Predictive Performance Test based on the Exhaustive Nested Cross-Validation for High-dimensional data
Cross-validation is an algorithmic technique extensively used for estimating the prediction error, tuning the regularization parameter, and choosing between competing predictive rules.
Overview
Abstract
Cross-validation is an algorithmic technique extensively used for estimating the prediction error, tuning the regularization parameter, and choosing between competing predictive rules. However, its behavior is non-trivial because of various complex factors at play. In this study, we develop a test based on the exhaustive nested cross-validation procedure that is straightforward to apply, works almost automatically in many settings with a continuous response, and does not require assumptions about the underlying data distribution.
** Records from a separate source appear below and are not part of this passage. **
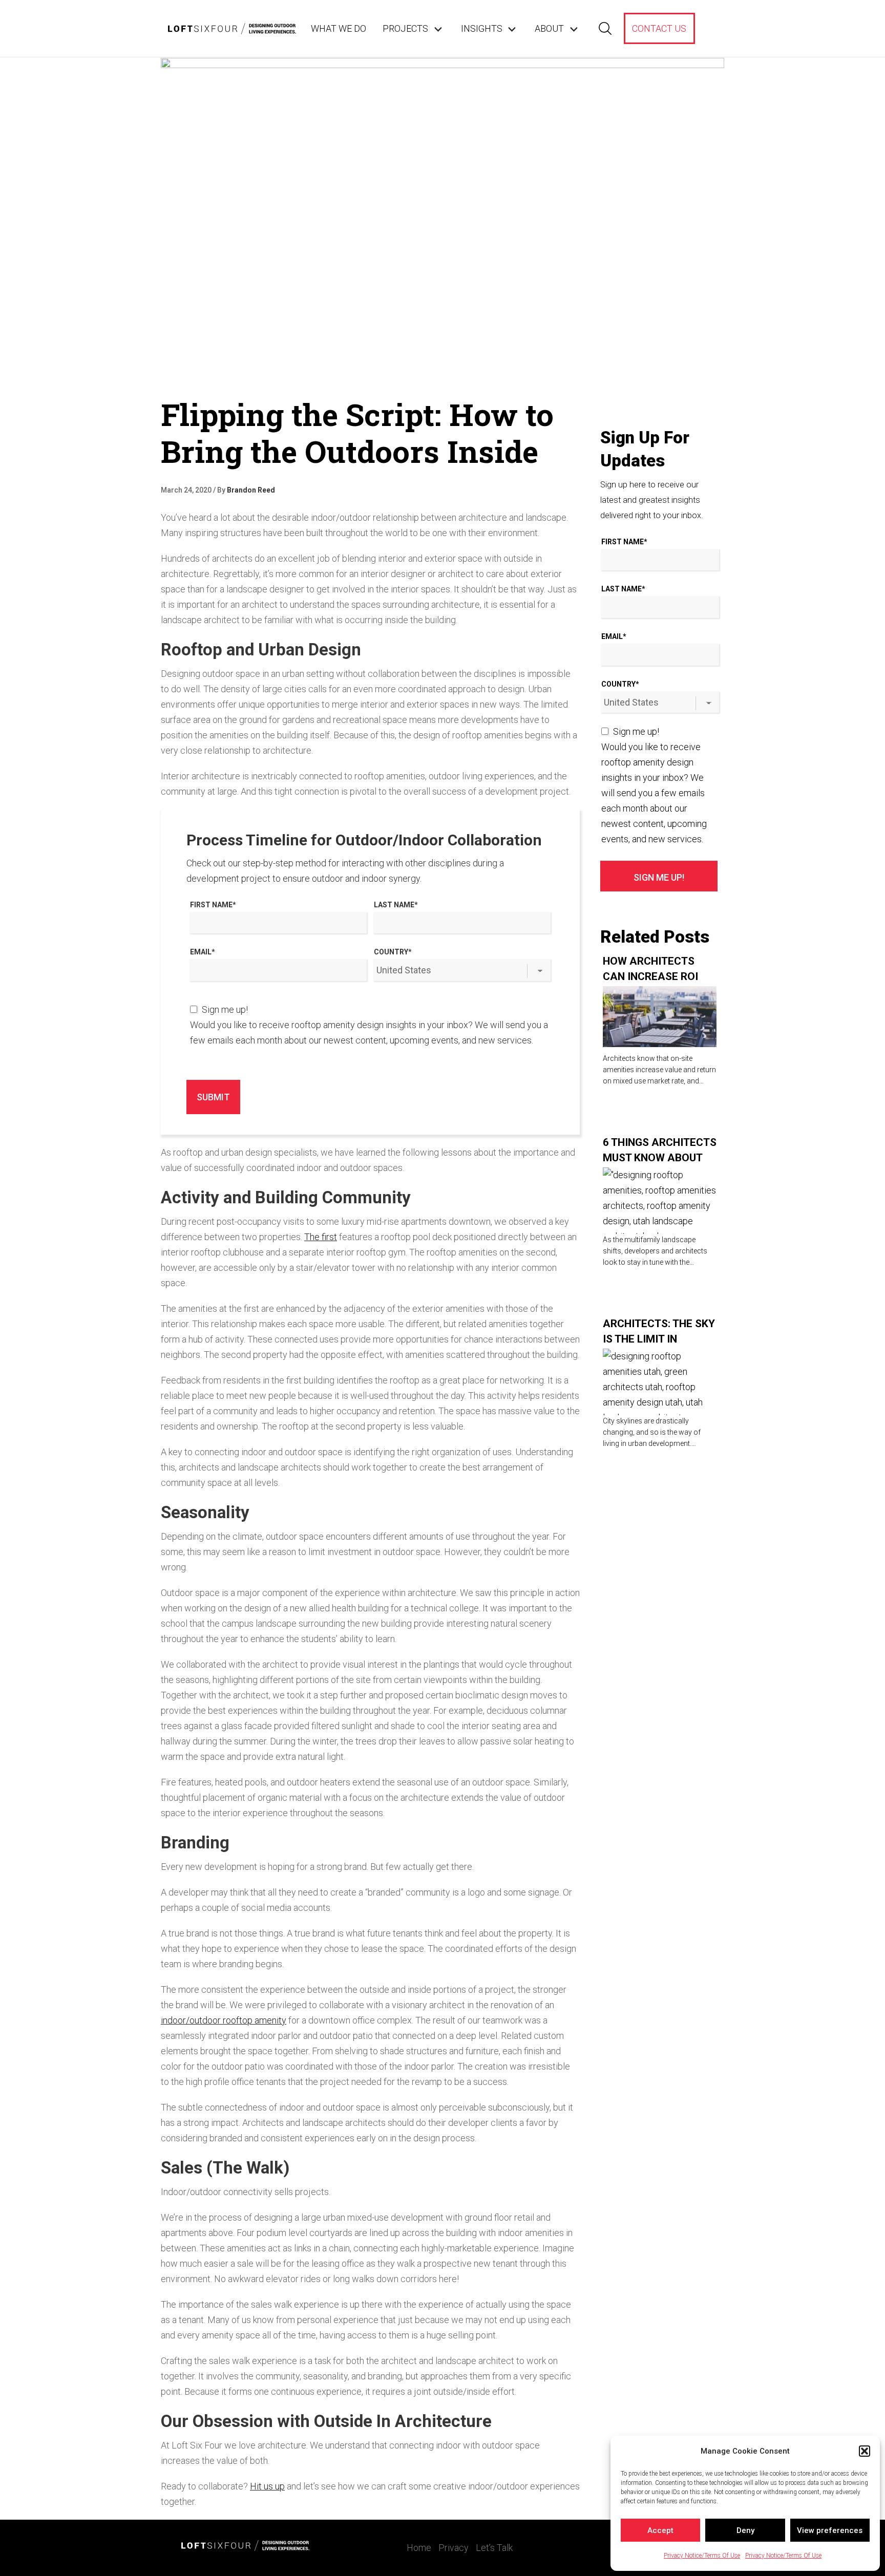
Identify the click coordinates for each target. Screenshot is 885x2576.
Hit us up (267, 2486)
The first (320, 1236)
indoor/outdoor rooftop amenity (223, 2020)
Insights (481, 28)
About (549, 28)
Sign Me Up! (659, 877)
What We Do (338, 28)
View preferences (829, 2530)
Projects (405, 28)
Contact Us (659, 28)
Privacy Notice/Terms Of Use (702, 2555)
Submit (213, 1097)
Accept (660, 2530)
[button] (864, 2451)
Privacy (453, 2547)
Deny (745, 2530)
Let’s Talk (494, 2547)
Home (419, 2547)
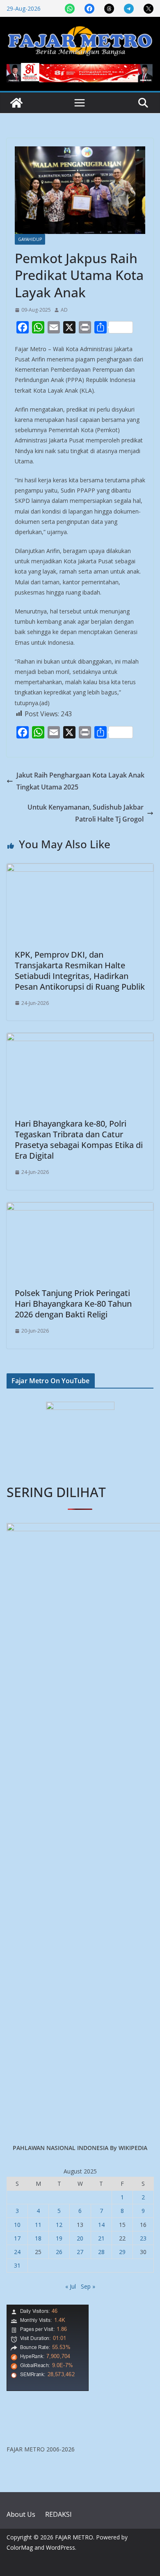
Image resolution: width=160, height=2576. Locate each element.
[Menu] (79, 103)
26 (59, 2252)
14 (101, 2225)
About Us (21, 2514)
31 (17, 2265)
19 (59, 2238)
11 (38, 2225)
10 (17, 2225)
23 (143, 2238)
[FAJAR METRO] (16, 102)
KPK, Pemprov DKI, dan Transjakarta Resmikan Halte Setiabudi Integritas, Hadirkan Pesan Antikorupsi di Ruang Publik (80, 970)
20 (80, 2238)
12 (59, 2225)
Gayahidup (30, 239)
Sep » (88, 2286)
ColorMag (20, 2547)
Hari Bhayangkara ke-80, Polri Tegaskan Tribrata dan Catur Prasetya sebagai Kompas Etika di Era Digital (79, 1139)
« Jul (70, 2286)
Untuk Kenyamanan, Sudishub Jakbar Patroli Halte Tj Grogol (85, 813)
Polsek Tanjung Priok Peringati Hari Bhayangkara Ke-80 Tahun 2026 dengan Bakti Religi (73, 1303)
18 (38, 2238)
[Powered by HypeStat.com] (48, 2310)
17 (17, 2238)
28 (101, 2252)
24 (17, 2252)
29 (122, 2252)
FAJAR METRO (74, 2537)
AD (64, 309)
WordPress (60, 2547)
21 (101, 2238)
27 (80, 2252)
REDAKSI (58, 2514)
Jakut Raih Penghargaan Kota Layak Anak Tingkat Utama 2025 (80, 781)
In addition, our proposed method can provide valid confidence intervals for the difference in prediction error between two model-fitting algorithms. We circumvent computational complexity issues by deriving a computationally efficient expression for the cross-validation estimator. We present our findings on strategies for improving the statistical power in high-dimensional scenarios while maintaining the Type I error rate. The application of the proposed method to an RNA sequencing study and biological data is also presented.
Brief Biography
Iris Ivy M. Gauran is a postdoctoral research fellow at King Abdullah University of Science and Technology (KAUST) in the Biostatistics group led by Prof. Hernando Ombao. She obtained her doctorate in Statistics at the University of Maryland, Baltimore County (UMBC), under the supervision of Dr. Junyong Park and Dr. DoHwan Park. Her research interests include high dimensional inference, Bayesian data analysis, biostatistics, multiple hypothesis testing, and meta-analysis.